Fun With Numbers: A More Nuanced Look at Public School Budget Numbers
I'm hardly a defender of public schools bureaucracy and ineffectiveness, in DC and elsewhere. Fred Siegel's The Future Once Happened Here is a great discussion of the decline of various municipal institutions, including schools. (The book uses case studies of New York, Washington, and Los Angeles as a means to illustrate his points.)
But the way most people analyze the Schools budget, usually taking the total budget figure and dividing it by the number of students to get an average amount spent per student, is deceptive, in DC and elsewhere. (An example of this overly facile calculation is in the short piece "High Tax Assessments A[n]d City Services" by Harrison Wilder on page 123 of the April issue of the Hill Rag.)
Most urban school districts spend a significant amount of their budgets on special education.
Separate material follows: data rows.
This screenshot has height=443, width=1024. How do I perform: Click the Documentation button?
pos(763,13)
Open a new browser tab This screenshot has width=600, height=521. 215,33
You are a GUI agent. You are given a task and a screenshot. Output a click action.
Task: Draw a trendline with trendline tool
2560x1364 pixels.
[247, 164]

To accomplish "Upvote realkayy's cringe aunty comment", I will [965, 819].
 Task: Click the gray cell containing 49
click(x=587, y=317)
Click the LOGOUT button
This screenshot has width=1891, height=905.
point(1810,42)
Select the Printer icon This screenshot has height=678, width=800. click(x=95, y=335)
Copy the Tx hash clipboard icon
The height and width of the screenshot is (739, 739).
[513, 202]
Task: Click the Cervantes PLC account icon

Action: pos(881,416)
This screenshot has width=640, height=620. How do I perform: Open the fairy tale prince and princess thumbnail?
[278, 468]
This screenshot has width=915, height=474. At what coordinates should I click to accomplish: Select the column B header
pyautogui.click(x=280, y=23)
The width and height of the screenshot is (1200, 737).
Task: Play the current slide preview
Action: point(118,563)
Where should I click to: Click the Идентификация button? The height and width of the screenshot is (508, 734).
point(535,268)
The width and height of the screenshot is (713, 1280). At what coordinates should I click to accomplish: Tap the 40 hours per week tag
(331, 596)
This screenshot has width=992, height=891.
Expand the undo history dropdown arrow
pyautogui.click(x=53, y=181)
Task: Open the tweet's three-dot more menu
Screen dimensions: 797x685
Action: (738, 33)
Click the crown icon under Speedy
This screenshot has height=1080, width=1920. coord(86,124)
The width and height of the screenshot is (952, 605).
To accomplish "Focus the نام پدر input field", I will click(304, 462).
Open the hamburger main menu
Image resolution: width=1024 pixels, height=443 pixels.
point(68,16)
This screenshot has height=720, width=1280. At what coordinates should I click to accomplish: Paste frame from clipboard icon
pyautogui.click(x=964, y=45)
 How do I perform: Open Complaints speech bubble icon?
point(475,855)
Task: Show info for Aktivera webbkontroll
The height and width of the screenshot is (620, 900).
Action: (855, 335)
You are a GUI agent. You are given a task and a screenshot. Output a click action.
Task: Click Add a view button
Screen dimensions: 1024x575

This amount is about 1/3 of the total budget. About 10% of the student population qualifies for such services. Therefore, to get a more accurate indication of spending per student, one needs to subtract these figures and recalculate.
Say DC has a schools budget of $700 million and 65,000 students. (These are really rough numbers, I haven't kept up on the exact figures, although one good source is the DCPS Watch website that is a companion to DC's premier good government website DC Watch.) A simple calculation using these numbers yields an average amount spent per pupil of approximately $11,000.
Subtract the portion related to special education, and the non-special education schools budget is approximately $469 million and the non-special education enrollment figure is 58,500. This yields a per pupil average of a handful of dollars more than $8,000--still a lot of money, but about 1/3 less than the figure that most people tend to bandy about.
[For a mind boggling number, I suggest you divide $231 million by 6,500.]
I raise this because unless one has a nuanced and complete understanding of such issues, one's analysis isn't likely to yield useful insights and an agenda for change and action. And you're certainly going to be at a competitive disadvantage with the "bureaucrats" when you're trying to make something happen.